The little-endian system has the property that the same value can be read from memory at different lengths without using different addresses

but that is only if we read from small to large address.

I'm wondering where (what architectures / languages) use sequence of memory from higher (to be clear: larger address) to lower? It would make big-endianness on such have same beneficial properly mentioned in wiki quoted above.

Also e.g. it could mean in language similar to C malloc return largest address and the program will fill memory by doing received_address-- not ++(hope I made myself clear).

I could not find by web search why computer development did not go that route (to read memory from large to small address) (cause if that phrase in wiki is correct, it indeed did not go).

Solution

Normally there's zero connection between endianness within a word and what order you access words in. The reasoning / benefit / etc. that motivates choices for endianness within a word doesn't apply at all to how you index arrays.

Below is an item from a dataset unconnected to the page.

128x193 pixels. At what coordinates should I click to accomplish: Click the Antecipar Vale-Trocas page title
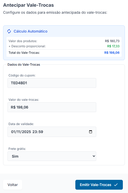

e.g. Intel invented (or at least used) little-endian to make 8008 more like a CPU with bit-serial ALU and shift-register storage that it wanted to be compatible with. (Why is x86 little endian? and see also https://retrocomputing.stackexchange.com/questions/2008/were-people-building-cpus-out-of-ttl-logic-prior-to-the-4004-8080-and-the-6800/8664#8664 Apparently Datapoint had wanted Intel to build a bit-serial machine and storing the jump-target in LSB-first order was kind of to keep them happy even though the CPU ended up not being bit-serial.)

This obviously has no relevance when doing separate accesses to separate words.

The "advantage" cited by wikipedia is more like a "fun fact", not something that's really worth anything. Bending an ISA out of shape to get it makes no sense when it makes anything else worse or more expensive, or even just harder for humans to work with. Only if you're building a CPU that decodes instructions a byte at a time or something, and can overlap fetch with decode if decode was going to be multi-cycle anyway (because carry propagates from low bits to high bits).

Although you could have made the same argument about building the first little-endian CPU in the first place, when people considered big-endian to be "natural" at the time.

Your proposed design would make the address of a word be the address of its least-significant byte. (I think).

That's more like little-endian with everything about memory addressing reversed/flipped/negated.

Otherwise it's just a software convention to return a pointer to the one-past-the-end of an allocation, which is obviously less convenient because it requires an offset to use. But if you return a pointer to the last word of an allocation, how do you know the caller wanted to treat it as words instead of bytes? malloc returns a void*. If you return a pointer to the last byte of an allocation, you have to do math to get a pointer to the last word.

So unless you do reversed-little-endian, returning anything other than a pointer to the first (or only) byte/word/doubleword/float/whatever of the allocated buffer is obviously worse, especially given an allocator like malloc that doesn't know the element size its caller is going to use to access the memory.

C's machine model is barely compatible with a reversed-little-endian system, I think. You'd want arr[i] to mean *(arr - i) instead of arr + i, and indexed addressing modes would probably support - instead of +. Then arr[i] can work transparently with a malloc that returns a pointer to the end. But C defines x[y] in terms of *(x+y), and there is code that would notice the difference and break.

Or else you'd want to count a negative index up towards zero to loop from low to high addresses, if addressing still worked like normal?

If your "normal" use case was for(i=0; i<n ; i++) and accessing arr[-i], that could work sort of the same as on a normal machine. But then you need to modify your C source to make this work on such a machine.

Or if you wanted to write loops like for(i=0 ; i>=-n ; i--) then you your largest index becomes negative while your size is still positive. This just seems much more confusing.

(@Alexei Martianov's answer raises a good point: the CPU would probably need a binary subtractor inside address-generation units and other places where normal CPUs use an adder. I think a subtractor typically requires slightly more hardware than an adder. This is outside the main ALU, which of course has to be able to do both to support efficient integer math.)